Discerning no error of law, we need not tarry over the district court’s weighing of the facts. This is a situation in which the initial contacts by customers are necessarily preliminary, the sales process is sophisticated, and the products are custom-tailored. Viewed against this backdrop, the evidence of record is adequate to underpin the lower court’s binary determination that Harnett violated the non-solicitation covenant and that the plaintiff is therefore likely to succeed on the merits.
As no opinion by Judge Selya is complete without an extra helping of erudition, the Court went on:
There is no need for us to wax longiloquent. Solicitation can take many forms, and common usage suggests that the word has a protean quality. See, e.g., The Compact Edition of the Oxford English Dictionary 2911 (1971) (“To entreat or petition (a person) for, or to do, something; to urge, importune; to ask earnestly or persistently.”). Here, moreover, the non-solicitation provision specifically forbids Harnett from “entic[ing] away” customers of CTI.
Harnett’s own words and actions with respect to customers covered by the non-solicitation provision lend considerable credence to the district court’s tentative conclusion that he violated that provision.
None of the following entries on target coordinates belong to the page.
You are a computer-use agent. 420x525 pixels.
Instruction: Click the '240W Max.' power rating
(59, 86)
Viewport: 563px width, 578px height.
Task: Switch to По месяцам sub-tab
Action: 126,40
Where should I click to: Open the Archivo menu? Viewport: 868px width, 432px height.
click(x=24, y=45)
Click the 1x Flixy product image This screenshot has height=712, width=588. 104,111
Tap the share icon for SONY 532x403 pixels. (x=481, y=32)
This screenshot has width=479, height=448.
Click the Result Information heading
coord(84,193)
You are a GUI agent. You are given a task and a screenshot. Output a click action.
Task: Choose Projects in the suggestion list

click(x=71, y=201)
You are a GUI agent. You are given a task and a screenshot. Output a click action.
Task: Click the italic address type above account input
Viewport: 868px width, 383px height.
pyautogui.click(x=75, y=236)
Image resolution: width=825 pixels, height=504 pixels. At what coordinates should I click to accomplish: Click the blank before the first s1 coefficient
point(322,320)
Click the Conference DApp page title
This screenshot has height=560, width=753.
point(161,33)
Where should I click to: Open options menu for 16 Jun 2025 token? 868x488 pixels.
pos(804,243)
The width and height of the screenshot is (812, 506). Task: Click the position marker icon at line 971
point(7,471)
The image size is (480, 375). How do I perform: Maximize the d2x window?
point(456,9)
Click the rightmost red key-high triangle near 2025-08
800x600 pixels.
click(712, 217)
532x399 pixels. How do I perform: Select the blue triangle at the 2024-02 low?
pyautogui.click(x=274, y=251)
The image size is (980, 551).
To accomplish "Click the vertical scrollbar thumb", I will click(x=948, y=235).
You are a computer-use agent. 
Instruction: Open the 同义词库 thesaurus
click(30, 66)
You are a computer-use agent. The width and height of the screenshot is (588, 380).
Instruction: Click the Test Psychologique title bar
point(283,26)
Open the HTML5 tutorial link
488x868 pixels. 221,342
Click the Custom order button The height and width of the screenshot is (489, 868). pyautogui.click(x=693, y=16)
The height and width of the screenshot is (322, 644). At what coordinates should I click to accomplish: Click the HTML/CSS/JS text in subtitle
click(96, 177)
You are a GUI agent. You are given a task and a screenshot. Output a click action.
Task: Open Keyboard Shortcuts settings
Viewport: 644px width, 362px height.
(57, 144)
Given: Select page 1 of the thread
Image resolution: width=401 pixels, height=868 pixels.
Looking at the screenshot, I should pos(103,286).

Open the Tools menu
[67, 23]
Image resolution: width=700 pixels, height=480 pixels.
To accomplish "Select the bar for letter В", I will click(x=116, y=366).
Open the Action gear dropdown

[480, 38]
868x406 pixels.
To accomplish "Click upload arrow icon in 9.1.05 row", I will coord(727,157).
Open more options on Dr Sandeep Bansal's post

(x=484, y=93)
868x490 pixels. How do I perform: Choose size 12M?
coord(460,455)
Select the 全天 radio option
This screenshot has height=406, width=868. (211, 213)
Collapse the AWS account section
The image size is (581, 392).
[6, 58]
His calendar, email, and testimony show significant business communications with at least four of his former CTI customers on behalf of OnX. This persistent pattern of pursuing patronage permits a plausible inference that he was urging those customers to do business with OnX rather than CTI (in other words, an inference that he was trying to entice them away)
What is perhaps most interesting about this case is that Harnett’s agreement did not even include a non-acceptance provision, which are oftentimes included in non-solicitation provisions as an additional safeguard against an argument, like that raised by Harnett, that the customers initiated contact.